1.) Ebene duplizieren
2.) Bild --> Tonwertkorrektur (Strg-L)
3.) Den mittleren Pfeil ziemlich weit nach links ziehen, je nach Belieben
4.) Radiergummi (E) nehmen und um das Auto alles wieder in Ausgangspunkt herstellen. Achtung bei dem Rahmen des Autos, da musst Du näher ranzoomen und ne kleinere Spitze nehmen.
5.) Evtl. noch mit Strg-U einfärben

Herausgekommen ist in 10Minuten Arbeit dies:
(Kritikpunkt: nicht so feine Ausarbeitung der Scheiben, Rücklicht; mit mehr Zeit geht da noch einiges )


----------



## Lobi (21. April 2004)

In Gold...







Karosse maskieren
selektive Farbkorrektur - grautöne - schwarzregler nach ganz links
Farbton Sättigung auf gewünschte Farbe einstellen (färben anklicken)
Gradiationskurve unegfähr so wie bei der Chromschrift einstellen
und dann noch mit Helligkeit Kontrast etwas nachregeln

Fertig


----------



## Senfdose (22. April 2004)

ich würd mir erstmal die Karosse von dem Auto mit den Pfad Werkzeug freistellen
damit die Konturen nicht so verwischen!


----------



## Lobi (22. April 2004)

Ich erweitere meine Auswahl immer um einen px und gehe dann nochmal auf weiche Auswahlkante 1 px gerade DAMIT die Konturen etwas weicher sind.
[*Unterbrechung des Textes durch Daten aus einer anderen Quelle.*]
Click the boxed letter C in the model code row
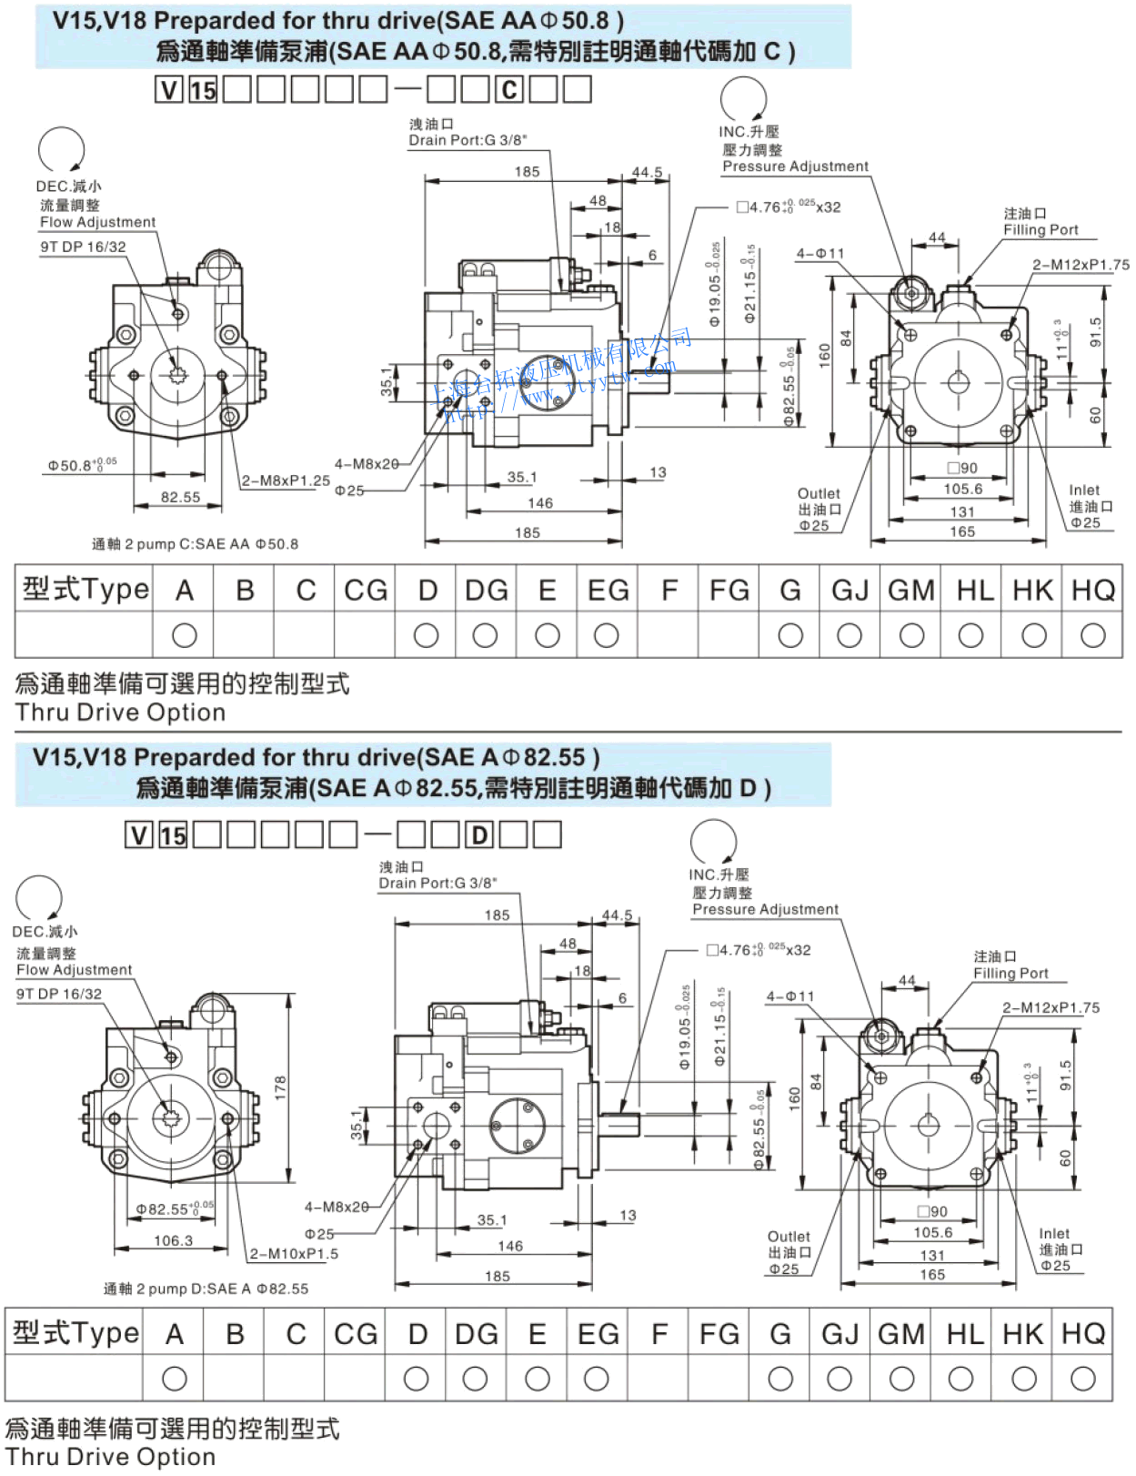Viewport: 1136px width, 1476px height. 509,89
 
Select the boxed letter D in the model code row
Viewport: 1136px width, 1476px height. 479,834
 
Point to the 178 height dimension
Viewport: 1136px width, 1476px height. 280,1086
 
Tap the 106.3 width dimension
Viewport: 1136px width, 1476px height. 173,1240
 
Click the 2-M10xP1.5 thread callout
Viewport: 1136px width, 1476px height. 294,1253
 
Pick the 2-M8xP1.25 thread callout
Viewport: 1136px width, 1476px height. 286,480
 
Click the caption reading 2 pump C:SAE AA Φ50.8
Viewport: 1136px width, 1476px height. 196,544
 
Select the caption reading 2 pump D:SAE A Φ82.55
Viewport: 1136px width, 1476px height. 206,1289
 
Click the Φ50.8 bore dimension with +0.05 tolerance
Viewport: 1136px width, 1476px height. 82,465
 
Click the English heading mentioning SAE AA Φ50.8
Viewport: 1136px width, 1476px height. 338,20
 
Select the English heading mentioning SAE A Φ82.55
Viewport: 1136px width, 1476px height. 317,757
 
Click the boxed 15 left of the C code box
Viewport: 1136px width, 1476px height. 203,89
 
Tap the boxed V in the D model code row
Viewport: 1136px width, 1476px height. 138,834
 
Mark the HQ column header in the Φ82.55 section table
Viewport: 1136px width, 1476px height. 1082,1334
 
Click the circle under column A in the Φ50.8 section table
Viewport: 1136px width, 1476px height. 184,635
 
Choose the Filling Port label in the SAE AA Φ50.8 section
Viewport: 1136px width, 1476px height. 1040,230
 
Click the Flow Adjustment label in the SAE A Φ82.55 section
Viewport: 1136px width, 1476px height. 75,970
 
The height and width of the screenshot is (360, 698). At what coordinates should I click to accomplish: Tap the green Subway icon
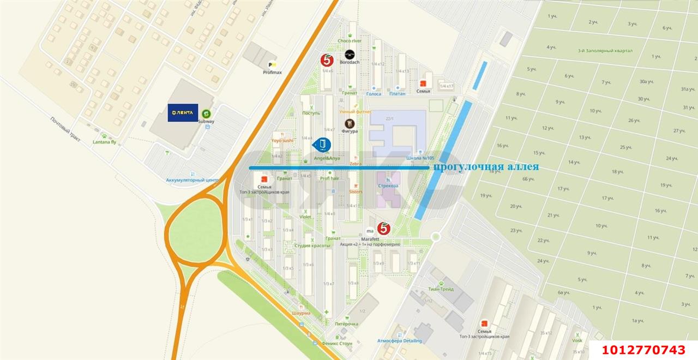(206, 113)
Auf deinem  Bild sieht das Auto sehr "aufgesetzt" aus.

die Farbe ist geil!


----------



## jensen (22. April 2004)

Ich denke 1 px weiche Auswahlkante ist ok. Bei senfdose's Bild ist jetze noch der Pfad zu sehen, das irritiert etwas.

jensen


----------



## Senfdose (22. April 2004)

Nu naj das ist Geschmackssache ich würd eher genauer Freistellen bei Retusche am Menschen usw, ist das mit der  weichen Kante ok! oder wie würde das mit so einer verwischten Kante aussehn . nunja wie gesagt ist halt Geschmack!


----------



## d-minded (22. April 2004)

Ich hab ein Auto, das leider nicht so einen schönen Glanz hat, also funktionieren all die Tipps hier nicht. Kann mir jemand sagen, wie ich einen besseren Glanz hinbekomme? Das Auto ist ziemlich matt.


----------



## holzoepfael (23. April 2004)

Hi all ! 

Also, in solchen sachen bin ich voll der Anfänger und wollte mal fragen, ob ich das richtig gemacht habe.
Habe das Auto ausgeschnitten, auf einen tranparenten Hintergrund getan, die Scheiben wegradiert und alles was nicht zum Lack gehoert, dann habe ich die Gradiationskurven, Kontrast und Helligkeit angewendet. Danach habe ich das ganze auf mein Original getan, danach noch Ebenenfilter angewandt und das ist dann dabei rausgekommen:


----------



## zirag (23. April 2004)

Sieht doch super aus 

mfg ZiRaG


----------



## da_Dj (23. April 2004)

Super? Teuer


----------



## d-minded (23. April 2004)

Noch 2 kleine Anmerkungen:
1. Die Rückleuchten musst du auch noch "ausradieren", die sind seltsam gefärbt...
2. Die Scheiben sehen irgendwie unrealistisch aus, keine Ahnung wieso.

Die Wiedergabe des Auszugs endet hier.